## start DATA SECTION

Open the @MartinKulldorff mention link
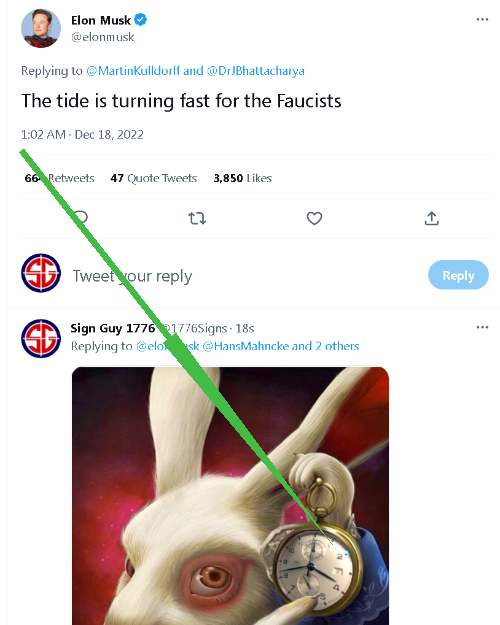Screen dimensions: 500x625 [133, 71]
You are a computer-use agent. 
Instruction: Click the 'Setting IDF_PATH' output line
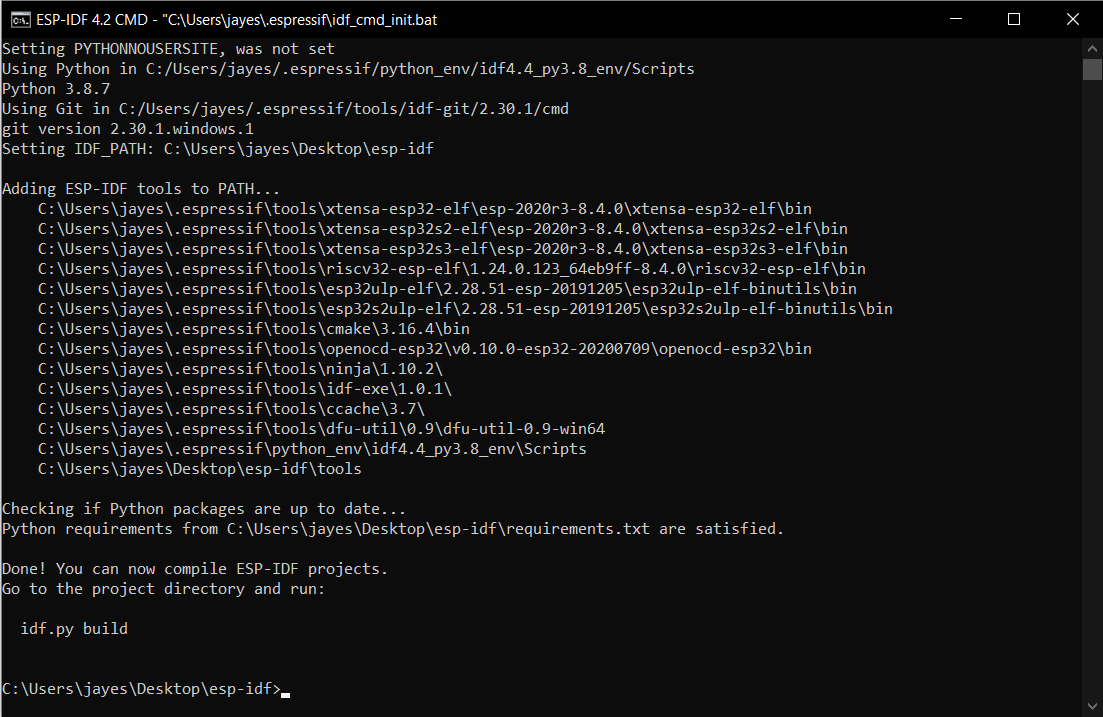(x=218, y=148)
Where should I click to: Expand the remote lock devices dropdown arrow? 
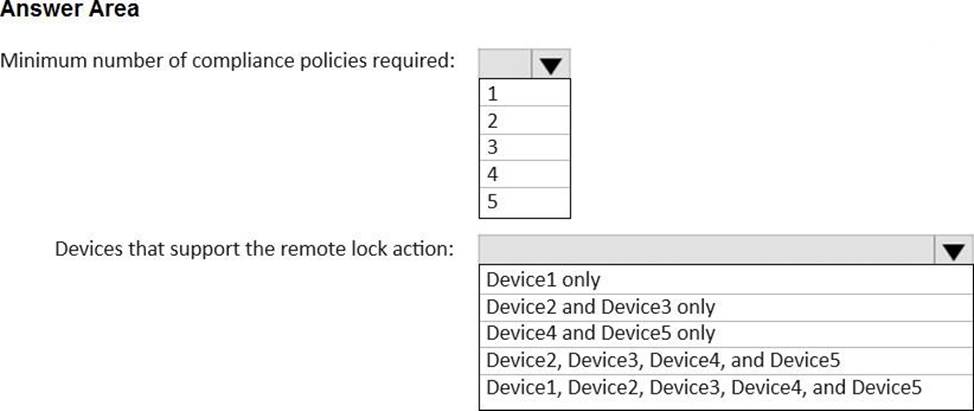953,249
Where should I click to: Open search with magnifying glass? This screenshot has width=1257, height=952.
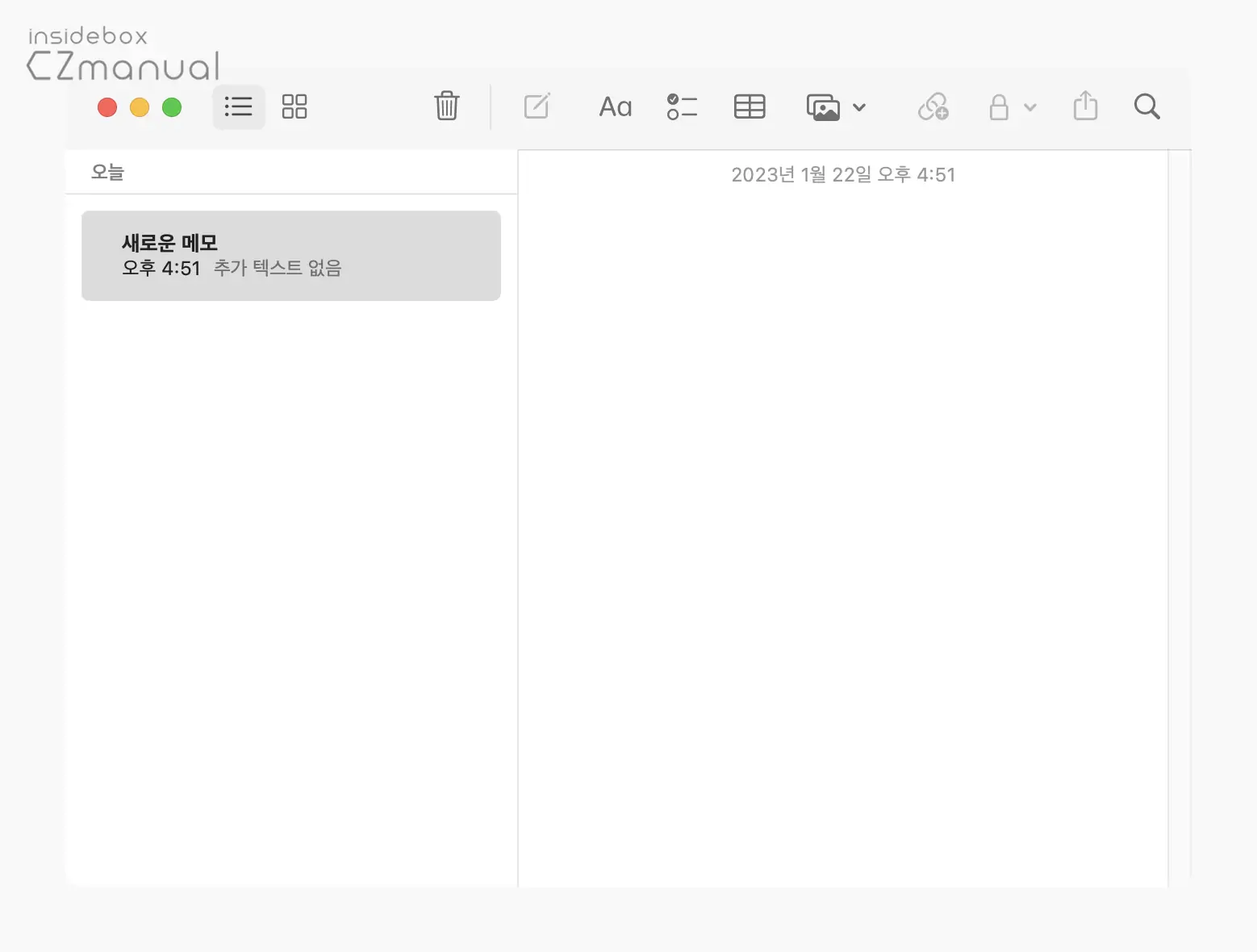(1146, 106)
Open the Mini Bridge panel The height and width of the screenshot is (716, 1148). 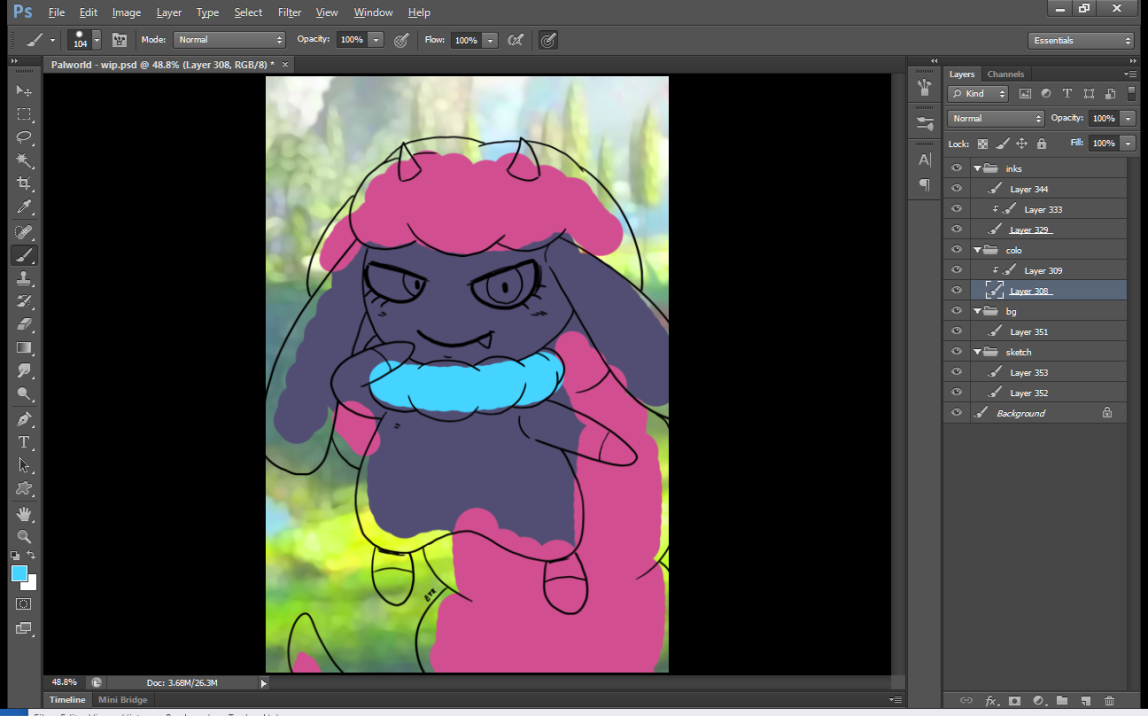click(122, 700)
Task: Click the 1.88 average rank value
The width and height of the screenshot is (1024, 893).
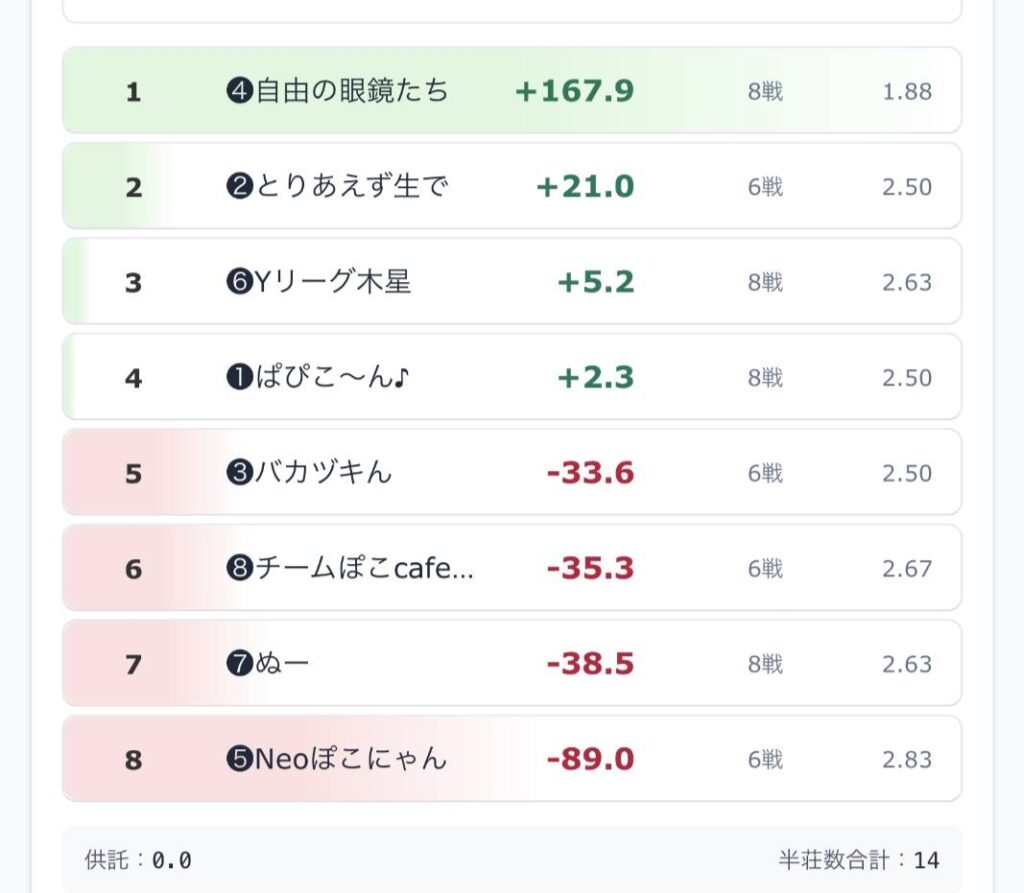Action: coord(906,92)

## end DATA SECTION

= WHAT THE TASK REQUIRES =
Extract every line from the items above that contains the word "Where".

= THE SOLUTION =
Where should I click to: Expand the remote lock devices dropdown arrow? 
Where should I click to: Open search with magnifying glass? This screenshot has width=1257, height=952.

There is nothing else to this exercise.